Por aquellos años, Piet Mondrian tenía su estudio en el 26 de la Rue de Depart, un lugar «apasionante y lleno de luz» en palabras de Alexander Calder, que le visitó en una ocasión.
El día de su visita, distribuidos por la pared, había un montón de cartones rectangulares coloreados, y hasta el gramófono había sido pintado de rojo y aparecía como un rectángulo más.
Impulsivamente, Calder le sugirió que sería divertido si esos rectángulos oscilaran; Mondrian le contestó «No hace falta, mi pintura ya es de por sí muy veloz»
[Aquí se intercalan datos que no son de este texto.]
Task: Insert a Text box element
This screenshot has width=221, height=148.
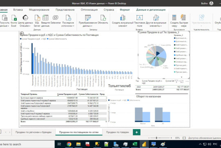Action: [140, 18]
La omnipresencia de módulos coloreados aquí y allá, incluyendo el mobiliario del local, provocó un gran impacto en Calder; aquello era como una especie de cuadro total, que lo abarcaba todo y que parecía dinámico por la constante redistribución de cartones y muebles; literalmente, el arte se había desparramado a nuestro alrededor y se recomponía una y otra vez al mover los cartones y objetos.



32 años tenía Calder cuando esto ocurrió; él mismo nos cuenta en sus escritos que aquel día comprendió por primera vez el significado de lo abstracto y cómo las cualidades dinámicas y la velocidad pertenecían por pleno derecho a la obra de Arte.
En años sucesivos, Calder desarrolló esta intuición en la escultura de módulos coloreados, dotándolos de movimiento y creando así la Escultura Cinética.

En ESCUELALIMÓN trabajamos con los niños la idea de activar el espacio creando una obra de Arte total a partir de imágenes del estudio de Piet Mondrian en el 26 de la Rue de Depart.